Seravezza ha dato i natali a padre Giovanni Lorenzo Berti, nato nel 1688, teologo imperiale, professore nell'università di Pisa ed autore di varie opere: al letterato padre scolopio Francesco Donati, detto Cecco Frate, che fu amico di Giosuè Carducci, al cavaliere Luigi Angiolini che fu ambasciatore del governo Toscano a Roma ed a Parigi; concluse la sua carriera con la nomina a consigliere di Stato, al pittore Giuseppe Viner, allo scrittore Enrico Pea ed al professore Dino Bigongiari che per oltre 50 anni fu docente alla Columbia Università di New York.
Tra gli uomini del nostro tempo dobbiamo ricordare lo scrittore Sirio Giannini, scomparso prematuramente, il defunto senatore Armando Angelini e l'onorevole avvocato Leonetto Amadei anche questi defunto, che fu un parlamentare per diverse legislature fino a divenire il Presidente della Corte Costituzionale. Voglio ricordare anche Lorenzo Tarabella che oltre ad essere stato un forte cavatore, fu anche un sensibile poeta e scrittore.

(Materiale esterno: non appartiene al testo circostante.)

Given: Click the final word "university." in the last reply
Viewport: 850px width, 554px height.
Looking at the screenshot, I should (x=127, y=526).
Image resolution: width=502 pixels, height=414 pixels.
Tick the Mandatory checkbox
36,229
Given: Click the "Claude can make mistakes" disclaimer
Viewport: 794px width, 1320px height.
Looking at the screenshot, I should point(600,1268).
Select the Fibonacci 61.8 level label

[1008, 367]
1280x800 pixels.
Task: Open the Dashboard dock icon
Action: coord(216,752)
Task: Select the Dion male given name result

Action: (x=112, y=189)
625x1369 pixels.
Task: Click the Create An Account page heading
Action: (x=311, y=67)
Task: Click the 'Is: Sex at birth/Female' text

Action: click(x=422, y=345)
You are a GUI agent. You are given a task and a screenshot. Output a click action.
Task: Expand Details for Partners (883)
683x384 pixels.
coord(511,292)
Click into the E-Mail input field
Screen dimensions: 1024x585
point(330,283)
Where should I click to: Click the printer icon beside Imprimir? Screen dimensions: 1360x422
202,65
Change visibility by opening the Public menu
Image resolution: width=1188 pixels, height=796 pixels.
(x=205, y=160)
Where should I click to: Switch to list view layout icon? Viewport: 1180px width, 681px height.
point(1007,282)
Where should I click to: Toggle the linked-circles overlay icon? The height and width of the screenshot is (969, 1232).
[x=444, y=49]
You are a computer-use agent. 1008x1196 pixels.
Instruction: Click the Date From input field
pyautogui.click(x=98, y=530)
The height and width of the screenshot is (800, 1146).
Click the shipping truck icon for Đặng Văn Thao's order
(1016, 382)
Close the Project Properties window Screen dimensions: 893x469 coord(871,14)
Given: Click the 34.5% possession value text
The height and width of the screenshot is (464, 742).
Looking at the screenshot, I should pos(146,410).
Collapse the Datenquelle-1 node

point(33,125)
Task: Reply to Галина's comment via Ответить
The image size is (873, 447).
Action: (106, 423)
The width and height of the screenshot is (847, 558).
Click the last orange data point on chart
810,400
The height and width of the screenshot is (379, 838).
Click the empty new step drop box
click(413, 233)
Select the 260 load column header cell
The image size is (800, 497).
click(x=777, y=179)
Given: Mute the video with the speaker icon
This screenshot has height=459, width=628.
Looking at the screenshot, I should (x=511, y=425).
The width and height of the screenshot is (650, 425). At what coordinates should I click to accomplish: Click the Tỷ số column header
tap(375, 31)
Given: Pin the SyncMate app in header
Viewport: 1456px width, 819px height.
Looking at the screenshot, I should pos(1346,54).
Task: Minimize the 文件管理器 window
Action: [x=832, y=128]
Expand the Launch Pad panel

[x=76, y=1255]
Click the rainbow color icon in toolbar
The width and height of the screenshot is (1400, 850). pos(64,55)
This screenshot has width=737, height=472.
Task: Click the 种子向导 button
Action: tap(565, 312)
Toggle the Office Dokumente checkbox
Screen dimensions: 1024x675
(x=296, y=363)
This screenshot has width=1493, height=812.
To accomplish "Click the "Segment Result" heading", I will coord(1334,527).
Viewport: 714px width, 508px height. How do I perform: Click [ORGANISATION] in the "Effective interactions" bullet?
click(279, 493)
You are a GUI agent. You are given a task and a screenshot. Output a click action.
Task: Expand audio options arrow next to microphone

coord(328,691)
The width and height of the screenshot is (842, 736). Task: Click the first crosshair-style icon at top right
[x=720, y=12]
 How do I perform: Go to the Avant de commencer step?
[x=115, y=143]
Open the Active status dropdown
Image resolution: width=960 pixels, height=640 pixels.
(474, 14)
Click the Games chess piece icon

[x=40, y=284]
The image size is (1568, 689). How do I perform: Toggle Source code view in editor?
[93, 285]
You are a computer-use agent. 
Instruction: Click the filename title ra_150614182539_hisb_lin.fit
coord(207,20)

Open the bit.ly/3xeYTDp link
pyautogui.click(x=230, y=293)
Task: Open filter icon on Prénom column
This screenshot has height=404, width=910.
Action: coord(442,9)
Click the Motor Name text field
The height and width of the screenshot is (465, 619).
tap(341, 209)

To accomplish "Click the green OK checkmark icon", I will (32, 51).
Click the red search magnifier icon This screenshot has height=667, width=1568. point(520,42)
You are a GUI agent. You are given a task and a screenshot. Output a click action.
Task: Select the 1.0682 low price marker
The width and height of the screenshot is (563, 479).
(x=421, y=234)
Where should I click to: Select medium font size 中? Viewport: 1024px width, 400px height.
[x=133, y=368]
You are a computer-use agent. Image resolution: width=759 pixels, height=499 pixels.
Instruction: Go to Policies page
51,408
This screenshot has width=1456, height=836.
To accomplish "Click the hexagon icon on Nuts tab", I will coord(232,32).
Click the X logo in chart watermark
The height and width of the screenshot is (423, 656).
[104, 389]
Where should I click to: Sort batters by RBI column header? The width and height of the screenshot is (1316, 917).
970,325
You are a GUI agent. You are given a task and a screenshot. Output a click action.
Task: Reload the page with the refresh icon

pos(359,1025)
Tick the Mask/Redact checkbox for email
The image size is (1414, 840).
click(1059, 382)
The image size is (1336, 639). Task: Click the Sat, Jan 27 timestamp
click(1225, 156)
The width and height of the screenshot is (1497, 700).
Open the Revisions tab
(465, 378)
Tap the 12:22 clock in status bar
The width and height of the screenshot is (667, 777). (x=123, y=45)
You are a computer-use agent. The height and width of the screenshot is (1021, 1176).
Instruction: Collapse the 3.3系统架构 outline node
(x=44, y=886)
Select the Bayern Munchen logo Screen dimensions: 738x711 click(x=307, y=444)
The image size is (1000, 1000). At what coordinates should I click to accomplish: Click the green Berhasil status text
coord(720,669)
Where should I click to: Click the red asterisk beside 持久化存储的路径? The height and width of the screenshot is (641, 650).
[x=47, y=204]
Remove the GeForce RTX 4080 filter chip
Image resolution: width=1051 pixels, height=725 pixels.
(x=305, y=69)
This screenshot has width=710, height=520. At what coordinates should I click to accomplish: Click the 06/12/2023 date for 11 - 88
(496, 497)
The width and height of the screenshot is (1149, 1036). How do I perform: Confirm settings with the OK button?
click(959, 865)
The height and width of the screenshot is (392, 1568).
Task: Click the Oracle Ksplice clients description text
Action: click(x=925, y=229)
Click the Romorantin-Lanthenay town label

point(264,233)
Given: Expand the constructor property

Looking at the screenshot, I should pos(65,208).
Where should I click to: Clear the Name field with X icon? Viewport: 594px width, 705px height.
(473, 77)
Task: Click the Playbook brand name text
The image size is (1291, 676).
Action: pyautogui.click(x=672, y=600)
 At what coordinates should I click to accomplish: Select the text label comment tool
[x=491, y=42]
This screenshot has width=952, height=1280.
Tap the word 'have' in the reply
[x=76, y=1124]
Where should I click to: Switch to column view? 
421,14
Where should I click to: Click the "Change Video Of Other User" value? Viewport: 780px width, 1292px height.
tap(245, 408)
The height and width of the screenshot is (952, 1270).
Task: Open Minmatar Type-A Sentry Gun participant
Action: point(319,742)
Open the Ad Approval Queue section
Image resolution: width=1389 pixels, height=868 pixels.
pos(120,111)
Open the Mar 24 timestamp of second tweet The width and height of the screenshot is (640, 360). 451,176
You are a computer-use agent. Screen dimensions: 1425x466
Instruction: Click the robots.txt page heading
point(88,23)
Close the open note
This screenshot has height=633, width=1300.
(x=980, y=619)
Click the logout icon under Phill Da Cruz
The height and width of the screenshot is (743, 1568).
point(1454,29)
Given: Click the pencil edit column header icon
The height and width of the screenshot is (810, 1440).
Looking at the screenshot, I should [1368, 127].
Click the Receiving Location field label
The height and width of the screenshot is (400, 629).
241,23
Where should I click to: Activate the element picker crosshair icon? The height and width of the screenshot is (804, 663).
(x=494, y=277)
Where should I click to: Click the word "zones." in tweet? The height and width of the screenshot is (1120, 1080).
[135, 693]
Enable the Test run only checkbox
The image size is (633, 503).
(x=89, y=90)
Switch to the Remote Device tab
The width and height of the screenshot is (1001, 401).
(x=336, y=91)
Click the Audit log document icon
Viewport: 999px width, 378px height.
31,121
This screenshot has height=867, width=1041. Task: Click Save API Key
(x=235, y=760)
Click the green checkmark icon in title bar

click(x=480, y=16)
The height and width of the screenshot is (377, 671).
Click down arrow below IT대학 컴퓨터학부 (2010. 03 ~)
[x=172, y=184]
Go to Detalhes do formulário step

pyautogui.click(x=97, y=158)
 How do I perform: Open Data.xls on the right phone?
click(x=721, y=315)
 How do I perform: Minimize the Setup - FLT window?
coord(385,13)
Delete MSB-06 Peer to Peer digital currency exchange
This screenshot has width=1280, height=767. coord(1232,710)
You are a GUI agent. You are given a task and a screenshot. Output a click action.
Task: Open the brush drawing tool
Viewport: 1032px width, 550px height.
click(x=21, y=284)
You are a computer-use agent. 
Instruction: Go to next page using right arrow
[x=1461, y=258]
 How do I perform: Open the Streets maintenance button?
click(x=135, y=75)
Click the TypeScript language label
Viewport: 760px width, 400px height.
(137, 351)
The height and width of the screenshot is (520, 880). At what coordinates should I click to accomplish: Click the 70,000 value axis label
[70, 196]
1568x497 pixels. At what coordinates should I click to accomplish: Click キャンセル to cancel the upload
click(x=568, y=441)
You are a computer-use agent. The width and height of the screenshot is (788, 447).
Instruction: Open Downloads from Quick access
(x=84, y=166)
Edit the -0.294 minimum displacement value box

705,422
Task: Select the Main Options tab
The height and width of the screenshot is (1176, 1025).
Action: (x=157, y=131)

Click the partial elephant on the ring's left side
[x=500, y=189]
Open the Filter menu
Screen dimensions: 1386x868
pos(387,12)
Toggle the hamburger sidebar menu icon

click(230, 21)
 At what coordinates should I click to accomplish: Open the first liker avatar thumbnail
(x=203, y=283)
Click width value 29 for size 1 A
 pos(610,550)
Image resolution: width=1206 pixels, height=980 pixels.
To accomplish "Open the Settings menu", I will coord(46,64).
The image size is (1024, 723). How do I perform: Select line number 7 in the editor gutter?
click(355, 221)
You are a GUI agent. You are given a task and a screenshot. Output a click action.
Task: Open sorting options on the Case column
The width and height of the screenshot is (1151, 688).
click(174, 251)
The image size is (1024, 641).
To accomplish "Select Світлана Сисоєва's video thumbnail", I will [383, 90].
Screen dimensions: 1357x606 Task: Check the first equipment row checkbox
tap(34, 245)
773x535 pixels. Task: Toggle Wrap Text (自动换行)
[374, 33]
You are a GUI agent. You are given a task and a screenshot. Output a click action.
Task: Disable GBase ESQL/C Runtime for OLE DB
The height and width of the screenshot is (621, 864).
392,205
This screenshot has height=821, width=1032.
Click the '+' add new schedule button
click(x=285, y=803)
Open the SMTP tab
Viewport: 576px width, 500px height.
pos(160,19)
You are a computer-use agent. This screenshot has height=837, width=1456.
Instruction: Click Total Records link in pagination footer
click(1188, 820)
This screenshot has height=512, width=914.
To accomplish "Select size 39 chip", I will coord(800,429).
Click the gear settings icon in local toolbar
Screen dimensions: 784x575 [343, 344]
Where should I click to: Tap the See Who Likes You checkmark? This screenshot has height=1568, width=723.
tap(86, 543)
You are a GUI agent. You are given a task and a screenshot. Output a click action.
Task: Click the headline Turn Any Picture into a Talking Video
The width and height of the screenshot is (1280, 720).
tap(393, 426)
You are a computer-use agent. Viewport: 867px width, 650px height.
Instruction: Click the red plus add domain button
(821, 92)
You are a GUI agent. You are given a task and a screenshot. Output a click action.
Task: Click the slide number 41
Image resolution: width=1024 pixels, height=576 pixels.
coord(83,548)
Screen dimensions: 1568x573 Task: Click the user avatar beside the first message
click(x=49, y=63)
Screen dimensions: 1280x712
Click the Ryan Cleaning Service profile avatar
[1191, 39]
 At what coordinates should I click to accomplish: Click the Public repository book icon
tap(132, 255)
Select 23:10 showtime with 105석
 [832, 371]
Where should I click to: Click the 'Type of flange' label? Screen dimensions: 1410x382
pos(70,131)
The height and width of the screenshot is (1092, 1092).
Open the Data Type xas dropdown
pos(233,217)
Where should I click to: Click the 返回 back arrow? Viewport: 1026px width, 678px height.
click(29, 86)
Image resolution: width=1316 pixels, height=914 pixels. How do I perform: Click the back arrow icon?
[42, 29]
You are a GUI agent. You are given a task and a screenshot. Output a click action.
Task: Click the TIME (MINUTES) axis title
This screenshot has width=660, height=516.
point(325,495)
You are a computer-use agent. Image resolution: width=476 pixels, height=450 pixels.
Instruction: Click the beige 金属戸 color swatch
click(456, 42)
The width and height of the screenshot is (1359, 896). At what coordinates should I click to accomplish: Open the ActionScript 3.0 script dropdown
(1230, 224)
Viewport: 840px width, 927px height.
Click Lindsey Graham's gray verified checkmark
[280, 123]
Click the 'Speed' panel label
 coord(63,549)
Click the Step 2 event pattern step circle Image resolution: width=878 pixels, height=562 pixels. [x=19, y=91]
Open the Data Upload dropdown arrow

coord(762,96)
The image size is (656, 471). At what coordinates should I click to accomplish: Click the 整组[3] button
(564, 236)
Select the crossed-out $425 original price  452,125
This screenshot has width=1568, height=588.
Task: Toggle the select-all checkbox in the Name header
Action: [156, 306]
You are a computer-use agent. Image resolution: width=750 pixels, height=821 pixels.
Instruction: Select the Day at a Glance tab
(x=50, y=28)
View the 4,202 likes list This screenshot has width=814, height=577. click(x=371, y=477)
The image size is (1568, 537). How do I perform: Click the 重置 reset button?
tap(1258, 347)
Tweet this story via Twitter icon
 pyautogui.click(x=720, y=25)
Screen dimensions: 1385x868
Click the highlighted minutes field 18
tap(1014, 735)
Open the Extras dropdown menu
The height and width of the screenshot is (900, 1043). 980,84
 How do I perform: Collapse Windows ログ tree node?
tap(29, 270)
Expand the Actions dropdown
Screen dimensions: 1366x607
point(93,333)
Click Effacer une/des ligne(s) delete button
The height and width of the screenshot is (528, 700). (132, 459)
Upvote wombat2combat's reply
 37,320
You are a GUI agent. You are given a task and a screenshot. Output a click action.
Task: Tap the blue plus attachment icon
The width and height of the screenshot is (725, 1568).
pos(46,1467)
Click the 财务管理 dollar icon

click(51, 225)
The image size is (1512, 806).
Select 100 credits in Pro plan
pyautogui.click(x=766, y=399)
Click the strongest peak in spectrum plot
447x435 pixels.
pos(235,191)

Seravezza ha un futuro. Stretta fra i monti che ne hanno impedito l'espansione, danneggiata gravemente dagli eventi bellici del 1944/1945, anche se si è sempre ripresa dalle gravi avversità grazie soprattutto al lavoro della sua gente, ha perso molti dei suoi primati che aveva verso la fine del 1800 e nei primi decenni del 1900 quando contava innumerevoli laboratori ed industrie Parallelamente alla escavazione e lavorazione dei marmi che rimane un fattore trainante della sua economia, Seravezza che dalla fine dell'anno 1975 si fregia del titolo di città concesso con decreto dell'allora Presidente della Repubblica, per il fatto di essere sommersa da un mare di verde , davvero un oasi, e con un clima fresco e mite, ha tutte le caratteristiche per divenire un luogo di riposo e villeggiatura, particolarmente interessante in quanto a poca distanza dalla marina di Forte dei Marmi e sotto i monti più belli del mondo. Sarebbe auspicabile che fossero costruite alcune strutture alberghiere e due gallerie per impedire la circolazione dei mezzi pesanti dentro il centro abitato. Una dovrebbe essere costruita sotto il monte Costa e l'altra sotto il monte di Ripa. La cittadina si presta per le sue caratteristiche ad un mercato permanente dell'antiquariato e dei prodotti artigianali di tutta la Versilia del fiume.